Por otro lado, en el lado oriental la población vivió muchos años con el régimen comunista, y la mitad de la gente espiaba a la otra mitad, en seguimiento de las órdenes de la policía secreta de Honnecker, la STASI. O sea que pocos en el lado oriental podrían lanzar la primera piedra.
Pero además, los defensores piensan que si el propio Helmut Kohl se reunió con Honnecker, era porque se consideraban legales los actos de su dirigencia. Todos esos conceptos se entremezclan con la idea, prevalente en casi todas las legislaciones del mundo, de que un acto no puede ser delito si no estaba configurado como tal en un estatuto preexistente.
Ninguno de esos aspectos parece conveniente en un momento en el que los alemanes orientales se sienten relegados a una condición de inferioridad, y muchos parecen sentir nostalgia por su pasado.

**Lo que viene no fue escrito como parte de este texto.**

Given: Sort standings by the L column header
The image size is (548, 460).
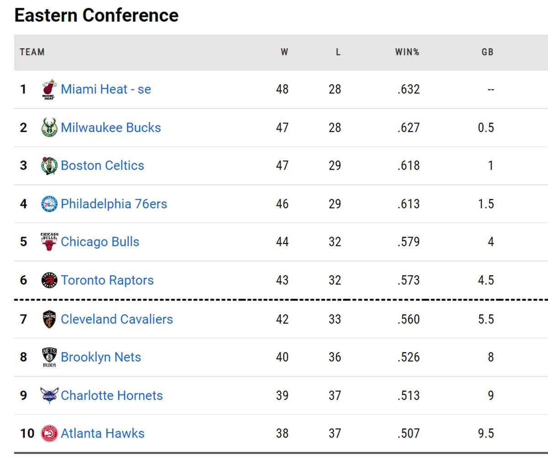Looking at the screenshot, I should [338, 52].
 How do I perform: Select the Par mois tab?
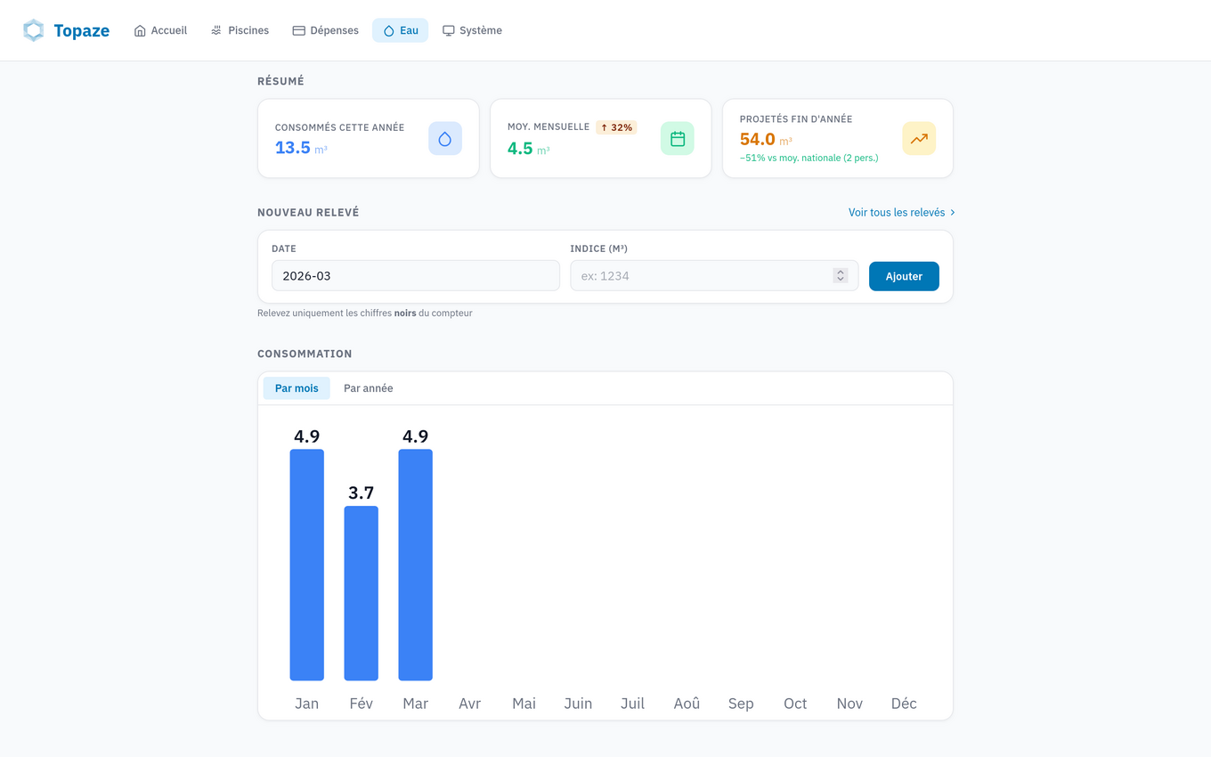[297, 388]
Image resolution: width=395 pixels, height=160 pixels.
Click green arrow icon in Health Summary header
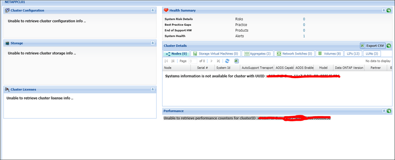tap(389, 10)
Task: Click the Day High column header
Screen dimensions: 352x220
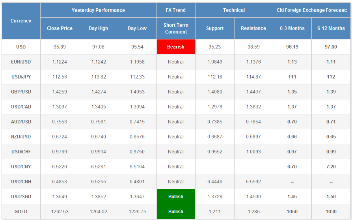Action: (98, 28)
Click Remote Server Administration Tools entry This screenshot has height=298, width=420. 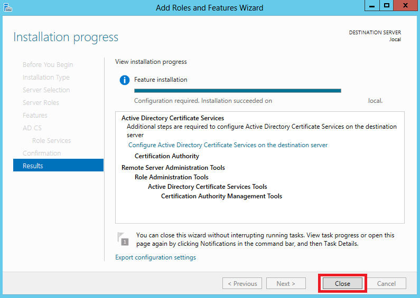point(173,167)
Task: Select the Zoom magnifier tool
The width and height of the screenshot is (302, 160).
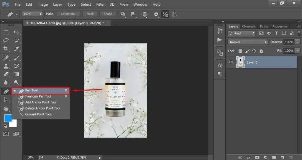Action: tap(17, 83)
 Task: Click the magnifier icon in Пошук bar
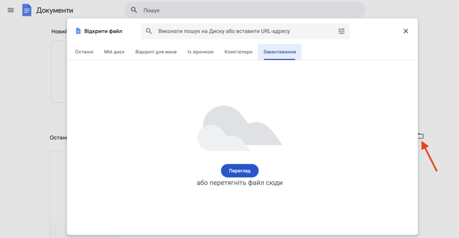134,10
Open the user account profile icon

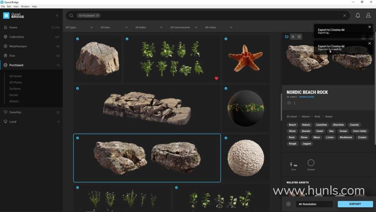pos(368,15)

Para muchos, Honnecker no tiene sobre sí mayores crímenes que otros dirigentes, comunistas o no, pero tiene en su contra haber creído en un sistema que no resultó viable. En su defensa se advierte además que el anciano no tiene casa propia ni bienes personales algunos, lo que resultaría extraño en un dirigente occidental. Honnecker jamás abjuró de sus creencias comunistas, y eso podría ser, con la perspectiva de la historia, su crimen principal.